Preparation of 2-((3-(Thiophen-2-yl)-[1,2,4]triazolo[4,3-b]pyridazin-6-yl)thio)butanoic acid [3]:2-((3-(Thiophen-2-yl)-[1,2,4]triazolo[4,3-b]pyridazin-6-yl)thio)butanoate [3]was prepared from II cby the same method used for 1. The product was recrystallized from ethyl acetate.Yield 65%; 1H NMR [DMSO-d6] : 13.26 (br s, 1H, OH), 8.29 (d, 1H, pyridazine, J = 9.4 Hz), 8.20 (d d, 1H, thienyl, J = 1.1, 3.9 Hz), 7.87 (d d, 1H, thienyl, J = 1.1, 5.0 Hz), 7.37 (d, 1H, pyridazine, J = 9.8 Hz), 7.32 (d d, 1H, thienyl, J = 3.6, 4.7 Hz), 4.57 (t, 1H, SCH, J = 6.6 Hz), 2.04-2.24 (m, 2H, CH2), 1.07 (t, 3H, CH3, J = 7.5 Hz); HRMS (M+H) calculated for C12H10N4O2S2+H: m/z 307.0318; found: m/z 307.0321 LCMS Purity 96.5/retention time 6.46 min.
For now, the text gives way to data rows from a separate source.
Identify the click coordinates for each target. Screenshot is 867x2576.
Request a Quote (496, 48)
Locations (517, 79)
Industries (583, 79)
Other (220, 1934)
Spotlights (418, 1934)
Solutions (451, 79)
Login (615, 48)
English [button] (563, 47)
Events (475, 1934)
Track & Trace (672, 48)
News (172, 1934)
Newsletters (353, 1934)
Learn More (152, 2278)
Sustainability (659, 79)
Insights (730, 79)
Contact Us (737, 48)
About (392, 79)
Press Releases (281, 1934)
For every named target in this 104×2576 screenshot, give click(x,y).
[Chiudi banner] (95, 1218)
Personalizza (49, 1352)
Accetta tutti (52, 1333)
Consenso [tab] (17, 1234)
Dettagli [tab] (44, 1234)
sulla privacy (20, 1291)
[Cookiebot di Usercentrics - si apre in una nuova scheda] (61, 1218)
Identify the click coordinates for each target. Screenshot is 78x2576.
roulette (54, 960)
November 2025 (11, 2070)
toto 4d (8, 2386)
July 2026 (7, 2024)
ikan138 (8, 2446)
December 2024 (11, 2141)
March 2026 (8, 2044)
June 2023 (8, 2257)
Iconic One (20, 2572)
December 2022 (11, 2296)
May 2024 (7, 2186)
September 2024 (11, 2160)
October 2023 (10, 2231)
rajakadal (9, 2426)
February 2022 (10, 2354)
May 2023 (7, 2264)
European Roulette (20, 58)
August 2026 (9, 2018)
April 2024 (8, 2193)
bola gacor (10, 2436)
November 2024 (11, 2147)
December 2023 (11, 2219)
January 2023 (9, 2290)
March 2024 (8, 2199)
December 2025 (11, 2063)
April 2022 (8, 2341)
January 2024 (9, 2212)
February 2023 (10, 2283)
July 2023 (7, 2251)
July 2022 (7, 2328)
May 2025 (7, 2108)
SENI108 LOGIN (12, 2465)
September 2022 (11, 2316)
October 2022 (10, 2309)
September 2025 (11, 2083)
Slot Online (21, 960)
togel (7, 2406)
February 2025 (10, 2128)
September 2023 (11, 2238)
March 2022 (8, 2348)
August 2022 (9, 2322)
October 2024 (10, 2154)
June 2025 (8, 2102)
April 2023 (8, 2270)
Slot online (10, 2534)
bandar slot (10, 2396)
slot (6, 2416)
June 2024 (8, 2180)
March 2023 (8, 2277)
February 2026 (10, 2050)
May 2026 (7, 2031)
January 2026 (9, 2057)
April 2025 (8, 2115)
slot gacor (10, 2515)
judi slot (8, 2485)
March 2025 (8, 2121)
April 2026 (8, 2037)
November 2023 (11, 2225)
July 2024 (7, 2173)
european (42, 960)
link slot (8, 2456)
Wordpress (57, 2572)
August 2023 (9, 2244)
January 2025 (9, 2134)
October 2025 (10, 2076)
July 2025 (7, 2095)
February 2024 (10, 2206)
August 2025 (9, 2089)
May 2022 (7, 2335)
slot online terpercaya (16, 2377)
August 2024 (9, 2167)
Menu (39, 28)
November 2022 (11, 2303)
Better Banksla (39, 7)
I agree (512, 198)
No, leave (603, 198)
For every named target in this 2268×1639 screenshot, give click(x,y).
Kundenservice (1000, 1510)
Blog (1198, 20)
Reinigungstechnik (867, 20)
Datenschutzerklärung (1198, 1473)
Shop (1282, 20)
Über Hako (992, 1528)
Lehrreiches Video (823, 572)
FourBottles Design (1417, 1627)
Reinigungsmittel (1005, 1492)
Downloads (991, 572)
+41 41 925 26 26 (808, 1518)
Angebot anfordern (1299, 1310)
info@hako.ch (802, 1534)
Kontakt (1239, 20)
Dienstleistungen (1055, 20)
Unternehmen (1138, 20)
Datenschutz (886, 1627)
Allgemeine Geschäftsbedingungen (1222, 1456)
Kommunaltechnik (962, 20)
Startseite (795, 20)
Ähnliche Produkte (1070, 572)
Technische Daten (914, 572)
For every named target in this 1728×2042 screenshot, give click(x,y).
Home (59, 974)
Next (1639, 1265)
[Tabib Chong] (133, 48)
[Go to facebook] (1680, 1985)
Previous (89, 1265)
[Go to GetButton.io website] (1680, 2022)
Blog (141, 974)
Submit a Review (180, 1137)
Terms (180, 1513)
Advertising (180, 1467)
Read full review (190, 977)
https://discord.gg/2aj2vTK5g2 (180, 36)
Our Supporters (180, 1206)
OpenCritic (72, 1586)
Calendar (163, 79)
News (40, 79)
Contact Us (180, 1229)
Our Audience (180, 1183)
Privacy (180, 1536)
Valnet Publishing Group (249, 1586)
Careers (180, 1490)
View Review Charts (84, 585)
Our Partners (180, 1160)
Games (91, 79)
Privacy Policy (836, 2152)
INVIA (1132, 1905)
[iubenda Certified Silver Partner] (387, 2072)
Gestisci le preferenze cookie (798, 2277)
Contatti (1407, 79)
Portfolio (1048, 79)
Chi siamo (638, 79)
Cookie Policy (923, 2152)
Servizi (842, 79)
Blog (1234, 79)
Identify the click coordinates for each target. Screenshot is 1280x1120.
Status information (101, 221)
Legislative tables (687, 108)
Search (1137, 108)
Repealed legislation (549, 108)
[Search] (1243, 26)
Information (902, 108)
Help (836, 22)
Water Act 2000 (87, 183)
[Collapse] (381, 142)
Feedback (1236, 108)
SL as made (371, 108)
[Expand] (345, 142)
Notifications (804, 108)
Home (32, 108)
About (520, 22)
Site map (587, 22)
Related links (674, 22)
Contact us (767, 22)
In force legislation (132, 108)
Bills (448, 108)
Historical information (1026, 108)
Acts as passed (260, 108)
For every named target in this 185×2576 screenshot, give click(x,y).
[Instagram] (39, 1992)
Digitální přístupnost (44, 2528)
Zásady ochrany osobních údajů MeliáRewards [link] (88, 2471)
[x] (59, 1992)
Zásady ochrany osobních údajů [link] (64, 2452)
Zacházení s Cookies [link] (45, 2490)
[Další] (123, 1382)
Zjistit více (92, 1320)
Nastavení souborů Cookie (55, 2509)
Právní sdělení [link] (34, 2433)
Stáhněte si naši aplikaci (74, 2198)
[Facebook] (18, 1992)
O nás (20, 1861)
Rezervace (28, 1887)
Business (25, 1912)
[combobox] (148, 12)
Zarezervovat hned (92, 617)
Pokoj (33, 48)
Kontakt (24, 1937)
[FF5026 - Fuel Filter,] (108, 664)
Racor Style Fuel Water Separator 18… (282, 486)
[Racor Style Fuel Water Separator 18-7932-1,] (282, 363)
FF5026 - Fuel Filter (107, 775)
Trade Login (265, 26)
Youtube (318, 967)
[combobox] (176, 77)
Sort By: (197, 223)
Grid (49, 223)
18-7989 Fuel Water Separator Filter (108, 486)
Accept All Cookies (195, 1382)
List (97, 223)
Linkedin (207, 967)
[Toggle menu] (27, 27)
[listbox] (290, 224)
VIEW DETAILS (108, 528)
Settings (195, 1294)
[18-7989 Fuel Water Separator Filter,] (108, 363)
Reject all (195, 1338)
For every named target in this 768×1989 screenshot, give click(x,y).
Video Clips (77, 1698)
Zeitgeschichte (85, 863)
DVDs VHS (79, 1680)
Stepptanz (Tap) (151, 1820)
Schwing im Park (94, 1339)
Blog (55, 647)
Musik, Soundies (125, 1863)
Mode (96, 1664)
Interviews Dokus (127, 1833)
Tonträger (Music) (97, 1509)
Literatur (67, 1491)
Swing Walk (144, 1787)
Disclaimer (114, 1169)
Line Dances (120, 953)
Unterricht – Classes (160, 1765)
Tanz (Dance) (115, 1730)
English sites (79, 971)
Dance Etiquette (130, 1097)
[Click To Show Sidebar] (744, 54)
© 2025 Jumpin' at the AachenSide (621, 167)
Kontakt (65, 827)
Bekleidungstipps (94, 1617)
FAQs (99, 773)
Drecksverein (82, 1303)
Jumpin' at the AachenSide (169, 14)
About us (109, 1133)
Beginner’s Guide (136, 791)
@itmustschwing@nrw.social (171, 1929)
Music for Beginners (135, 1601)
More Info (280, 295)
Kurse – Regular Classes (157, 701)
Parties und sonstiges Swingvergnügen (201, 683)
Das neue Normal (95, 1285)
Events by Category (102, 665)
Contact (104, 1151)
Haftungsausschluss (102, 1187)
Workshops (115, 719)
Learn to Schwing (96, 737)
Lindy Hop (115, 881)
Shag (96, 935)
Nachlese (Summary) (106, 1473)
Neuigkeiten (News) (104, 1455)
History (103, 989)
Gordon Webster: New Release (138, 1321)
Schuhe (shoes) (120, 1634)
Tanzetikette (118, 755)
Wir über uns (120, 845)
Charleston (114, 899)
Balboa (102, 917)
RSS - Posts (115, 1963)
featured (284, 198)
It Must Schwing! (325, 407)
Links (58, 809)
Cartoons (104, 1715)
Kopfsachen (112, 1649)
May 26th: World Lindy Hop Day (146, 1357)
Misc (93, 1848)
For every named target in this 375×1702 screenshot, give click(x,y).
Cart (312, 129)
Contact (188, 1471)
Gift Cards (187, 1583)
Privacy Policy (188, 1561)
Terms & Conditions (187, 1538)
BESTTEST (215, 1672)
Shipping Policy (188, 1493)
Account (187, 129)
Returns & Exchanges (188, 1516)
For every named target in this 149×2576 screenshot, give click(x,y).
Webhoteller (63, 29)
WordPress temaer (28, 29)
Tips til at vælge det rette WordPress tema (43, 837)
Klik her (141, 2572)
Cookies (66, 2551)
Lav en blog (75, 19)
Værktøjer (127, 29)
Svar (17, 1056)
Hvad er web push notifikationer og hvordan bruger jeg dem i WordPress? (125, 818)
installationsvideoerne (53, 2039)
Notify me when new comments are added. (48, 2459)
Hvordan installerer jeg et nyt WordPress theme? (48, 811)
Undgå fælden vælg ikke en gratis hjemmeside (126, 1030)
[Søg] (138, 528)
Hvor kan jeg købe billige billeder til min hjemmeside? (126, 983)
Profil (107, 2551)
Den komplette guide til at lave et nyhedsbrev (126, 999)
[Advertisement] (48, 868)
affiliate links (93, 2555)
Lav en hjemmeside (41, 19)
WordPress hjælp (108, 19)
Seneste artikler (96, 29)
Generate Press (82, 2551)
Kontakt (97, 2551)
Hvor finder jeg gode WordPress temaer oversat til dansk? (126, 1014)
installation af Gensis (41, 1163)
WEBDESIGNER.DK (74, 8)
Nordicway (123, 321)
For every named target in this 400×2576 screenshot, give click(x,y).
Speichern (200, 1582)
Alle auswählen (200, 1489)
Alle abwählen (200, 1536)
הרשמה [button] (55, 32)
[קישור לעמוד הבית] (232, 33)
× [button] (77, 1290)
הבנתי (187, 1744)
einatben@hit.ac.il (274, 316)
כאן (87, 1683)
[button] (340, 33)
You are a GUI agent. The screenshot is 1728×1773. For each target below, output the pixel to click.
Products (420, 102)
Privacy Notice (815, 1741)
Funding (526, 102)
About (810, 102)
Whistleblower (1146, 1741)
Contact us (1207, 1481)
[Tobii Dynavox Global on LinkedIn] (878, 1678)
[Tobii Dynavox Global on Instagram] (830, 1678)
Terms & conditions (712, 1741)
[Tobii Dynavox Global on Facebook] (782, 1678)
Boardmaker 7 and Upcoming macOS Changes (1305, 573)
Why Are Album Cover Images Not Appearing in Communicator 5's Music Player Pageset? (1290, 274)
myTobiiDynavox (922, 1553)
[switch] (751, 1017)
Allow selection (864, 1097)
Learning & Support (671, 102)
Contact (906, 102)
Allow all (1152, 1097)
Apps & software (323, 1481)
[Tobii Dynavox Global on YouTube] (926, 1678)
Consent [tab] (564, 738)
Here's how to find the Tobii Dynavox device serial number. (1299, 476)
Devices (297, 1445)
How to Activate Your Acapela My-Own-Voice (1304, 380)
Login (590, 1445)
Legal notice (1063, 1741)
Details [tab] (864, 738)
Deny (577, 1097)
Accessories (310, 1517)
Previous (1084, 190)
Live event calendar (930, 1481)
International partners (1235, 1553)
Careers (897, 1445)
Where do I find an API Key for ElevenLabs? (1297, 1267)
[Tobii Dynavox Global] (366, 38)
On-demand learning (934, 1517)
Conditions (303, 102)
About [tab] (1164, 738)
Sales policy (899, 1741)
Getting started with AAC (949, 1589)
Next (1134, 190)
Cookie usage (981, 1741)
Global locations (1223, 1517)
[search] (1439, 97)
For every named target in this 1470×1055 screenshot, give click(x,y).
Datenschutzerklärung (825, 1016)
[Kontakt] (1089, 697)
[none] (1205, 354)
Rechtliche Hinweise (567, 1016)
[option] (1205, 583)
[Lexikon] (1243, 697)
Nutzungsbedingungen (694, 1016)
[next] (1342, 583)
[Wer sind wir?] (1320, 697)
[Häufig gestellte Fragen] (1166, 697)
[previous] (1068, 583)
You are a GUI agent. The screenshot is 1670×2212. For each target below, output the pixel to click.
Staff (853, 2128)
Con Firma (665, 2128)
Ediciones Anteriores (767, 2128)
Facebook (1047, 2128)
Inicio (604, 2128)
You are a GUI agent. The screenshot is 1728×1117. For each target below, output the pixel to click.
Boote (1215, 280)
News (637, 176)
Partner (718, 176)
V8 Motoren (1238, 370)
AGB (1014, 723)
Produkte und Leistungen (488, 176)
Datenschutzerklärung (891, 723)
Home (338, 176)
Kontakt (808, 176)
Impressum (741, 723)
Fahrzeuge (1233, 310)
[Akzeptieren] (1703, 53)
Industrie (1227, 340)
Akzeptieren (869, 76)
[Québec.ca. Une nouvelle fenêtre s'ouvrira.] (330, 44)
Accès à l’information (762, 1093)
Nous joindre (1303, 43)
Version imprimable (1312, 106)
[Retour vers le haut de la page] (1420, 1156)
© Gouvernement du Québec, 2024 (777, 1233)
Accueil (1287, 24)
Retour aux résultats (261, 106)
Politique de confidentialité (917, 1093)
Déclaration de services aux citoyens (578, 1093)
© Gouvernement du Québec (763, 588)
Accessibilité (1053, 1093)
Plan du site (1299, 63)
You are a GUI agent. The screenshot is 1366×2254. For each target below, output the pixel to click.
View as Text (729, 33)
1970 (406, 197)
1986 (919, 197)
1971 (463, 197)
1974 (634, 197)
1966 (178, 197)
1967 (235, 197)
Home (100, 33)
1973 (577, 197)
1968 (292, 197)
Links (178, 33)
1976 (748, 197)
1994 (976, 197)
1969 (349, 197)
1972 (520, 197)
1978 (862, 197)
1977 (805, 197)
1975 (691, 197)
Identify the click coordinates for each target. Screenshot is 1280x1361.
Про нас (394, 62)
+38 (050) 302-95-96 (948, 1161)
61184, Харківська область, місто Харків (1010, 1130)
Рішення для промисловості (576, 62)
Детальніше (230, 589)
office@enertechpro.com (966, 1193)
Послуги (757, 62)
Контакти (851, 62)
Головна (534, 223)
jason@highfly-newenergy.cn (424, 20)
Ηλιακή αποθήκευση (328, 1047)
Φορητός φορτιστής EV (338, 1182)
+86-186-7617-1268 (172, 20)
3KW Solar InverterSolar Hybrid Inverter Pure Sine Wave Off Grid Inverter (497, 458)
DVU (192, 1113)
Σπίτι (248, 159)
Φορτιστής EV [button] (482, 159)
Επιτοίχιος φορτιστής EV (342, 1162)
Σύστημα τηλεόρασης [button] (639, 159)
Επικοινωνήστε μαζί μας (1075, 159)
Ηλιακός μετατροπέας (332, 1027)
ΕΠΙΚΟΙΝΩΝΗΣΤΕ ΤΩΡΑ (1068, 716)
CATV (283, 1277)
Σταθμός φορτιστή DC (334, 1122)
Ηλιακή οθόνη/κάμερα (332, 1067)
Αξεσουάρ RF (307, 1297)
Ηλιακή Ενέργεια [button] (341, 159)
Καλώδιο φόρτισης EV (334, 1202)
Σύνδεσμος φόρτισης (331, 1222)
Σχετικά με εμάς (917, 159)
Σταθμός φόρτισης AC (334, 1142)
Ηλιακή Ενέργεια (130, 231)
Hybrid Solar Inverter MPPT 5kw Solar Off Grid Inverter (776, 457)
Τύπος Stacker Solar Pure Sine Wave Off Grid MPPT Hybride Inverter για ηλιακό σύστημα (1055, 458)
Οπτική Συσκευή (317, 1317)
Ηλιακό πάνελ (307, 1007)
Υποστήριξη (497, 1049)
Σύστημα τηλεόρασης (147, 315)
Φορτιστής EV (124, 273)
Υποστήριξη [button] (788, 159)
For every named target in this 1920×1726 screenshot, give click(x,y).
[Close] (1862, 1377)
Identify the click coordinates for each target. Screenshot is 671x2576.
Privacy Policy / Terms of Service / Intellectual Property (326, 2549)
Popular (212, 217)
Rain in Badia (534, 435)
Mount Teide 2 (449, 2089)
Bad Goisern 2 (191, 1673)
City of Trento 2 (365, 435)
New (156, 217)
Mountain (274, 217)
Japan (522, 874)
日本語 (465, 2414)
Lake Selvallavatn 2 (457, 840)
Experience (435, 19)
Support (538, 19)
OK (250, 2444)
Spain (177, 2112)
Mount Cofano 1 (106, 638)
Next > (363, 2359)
Preparation of 2-((3-(Thiophen-2-yl)-[1,2,4]triazolo[4,3-b]pyridazin-6-yl)thio)pentanoic acid [4]:2-((3-(Thiophen-2-yl)-[1,2,4]triazolo[4,3-b]pyridazin-6-yl)thio)pentanoic[4] was prepared from II d by the same method used for 1.The product was recrystallized from EtOAc.Yield 60 %; 1H NMR [DMSO-d 6] : 13.37 (br s, 1H, OH), 8.29 (d, 1H, pyridazine, J = 9.8 Hz), 8.21 (d d, 1H, thienyl, J = 1.1, 3.9 Hz), 7.87 (d d, 1H, thienyl, J = 1.2, 5.1 Hz), 7.37 (d, 1H, pyridazine, J = 9.7 Hz), 7.32 (d d, 1H, thienyl, J = 3.5, 5.0 Hz), 4.58 (t, 1H, SCH, J = 6.8 Hz), 1.95-2.06 (m, 2H, CH2), 1.45-1.56 (m, 2H, CH2), 0.93 (t, 3H, CH3, J = 7.3 Hz); HRMS (M+H) calculated for C14H12N4O2S2+H: m/z 335.0631; found: m/z 335.0633. LCMS Purity 98.5%/retention time 6.682 min.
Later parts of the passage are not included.